Shortlist the top candidates for presentations or interviews before making a final decision. Seeing how a vendor presents and responds to questions in real time can reveal important information that written proposals do not capture.

Step 6: Conduct Reference Checks and Due Diligence

For high-stakes vendor relationships — like investment consulting — reference checks are essential. Speak with current and former clients about their experience with the vendor's responsiveness, quality of advice, and ability to deliver on commitments. Ask specifically about how the vendor handled difficult situations or periods of underperformance.

Step 7: Negotiate and Document the Final Agreement

Once a vendor is selected, the work is not done. Negotiate contract terms that protect your organization's interests, including performance guarantees, exit clauses, fee transparency, and data ownership provisions. Ensure that the contract reflects the commitments made in the vendor's proposal.


Building a Culture of Procurement Excellence

The MSBI RFP story is ultimately about more than one bank's search for an investment consultant. It is about the value of disciplined, transparent procurement processes in building organizational resilience and accountability.

Organizations that treat procurement as a strategic function — rather than a back-office administrative task — consistently achieve better outcomes. They attract higher-quality vendors, negotiate better terms, build more productive long-term relationships, and make more informed decisions about how they allocate resources.

For procurement professionals reading this, the message is clear: invest in your RFP processes.
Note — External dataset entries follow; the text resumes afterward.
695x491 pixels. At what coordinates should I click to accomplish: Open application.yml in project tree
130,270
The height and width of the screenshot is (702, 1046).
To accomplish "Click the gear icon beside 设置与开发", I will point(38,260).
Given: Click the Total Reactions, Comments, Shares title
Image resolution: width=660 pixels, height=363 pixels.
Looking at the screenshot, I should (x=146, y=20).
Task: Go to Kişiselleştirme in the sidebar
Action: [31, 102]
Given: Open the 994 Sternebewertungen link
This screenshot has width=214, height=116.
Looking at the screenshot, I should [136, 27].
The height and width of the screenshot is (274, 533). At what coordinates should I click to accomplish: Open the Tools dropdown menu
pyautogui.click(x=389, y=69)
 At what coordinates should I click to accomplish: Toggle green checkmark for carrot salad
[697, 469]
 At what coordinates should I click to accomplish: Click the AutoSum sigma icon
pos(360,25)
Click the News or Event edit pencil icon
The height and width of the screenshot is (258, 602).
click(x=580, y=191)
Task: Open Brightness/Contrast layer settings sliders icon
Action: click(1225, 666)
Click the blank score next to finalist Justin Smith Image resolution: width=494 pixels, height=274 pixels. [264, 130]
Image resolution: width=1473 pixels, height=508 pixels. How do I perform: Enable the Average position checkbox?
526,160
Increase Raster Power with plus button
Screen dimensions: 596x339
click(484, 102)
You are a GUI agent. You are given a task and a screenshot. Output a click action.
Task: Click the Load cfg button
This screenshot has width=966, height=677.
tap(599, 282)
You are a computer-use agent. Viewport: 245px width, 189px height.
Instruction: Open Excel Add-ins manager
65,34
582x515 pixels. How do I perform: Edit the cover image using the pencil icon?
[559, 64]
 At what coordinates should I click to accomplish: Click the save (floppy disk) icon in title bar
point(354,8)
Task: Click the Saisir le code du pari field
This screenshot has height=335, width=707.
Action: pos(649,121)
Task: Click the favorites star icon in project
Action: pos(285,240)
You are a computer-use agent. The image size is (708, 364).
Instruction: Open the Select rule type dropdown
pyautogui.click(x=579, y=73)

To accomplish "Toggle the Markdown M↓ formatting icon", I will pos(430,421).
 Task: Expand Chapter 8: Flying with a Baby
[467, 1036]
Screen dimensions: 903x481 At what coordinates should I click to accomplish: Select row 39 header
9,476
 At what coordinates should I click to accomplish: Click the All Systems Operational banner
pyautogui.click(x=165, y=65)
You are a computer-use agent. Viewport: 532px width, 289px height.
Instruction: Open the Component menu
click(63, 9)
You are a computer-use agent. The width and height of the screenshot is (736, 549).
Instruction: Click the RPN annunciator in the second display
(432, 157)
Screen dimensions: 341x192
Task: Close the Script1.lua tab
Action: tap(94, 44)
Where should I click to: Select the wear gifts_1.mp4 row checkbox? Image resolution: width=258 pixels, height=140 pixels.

Develop templates, build internal expertise, leverage available technology, and establish governance frameworks that ensure consistency and fairness across all procurement activities.

For business owners and executives, the message is equally important: do not delegate procurement to the lowest level of your organization. The vendor relationships you establish today will shape your organization's capabilities and competitive position for years to come.


Final Thoughts

The MSBI RFP for investment consulting services is a timely reminder that great outcomes begin with great processes. In a world where the stakes of vendor selection have never been higher — whether you are managing institutional investments or selecting a software platform — the discipline of a well-crafted RFP is one of the most valuable tools available to any organization.

By taking the time to define your needs clearly, communicate them effectively, and evaluate responses rigorously, you dramatically increase your chances of finding a vendor partner who can truly move your organization forward.

And with modern tools available to simplify and accelerate the RFP drafting process, there has never been a better time to raise the bar on your procurement practices.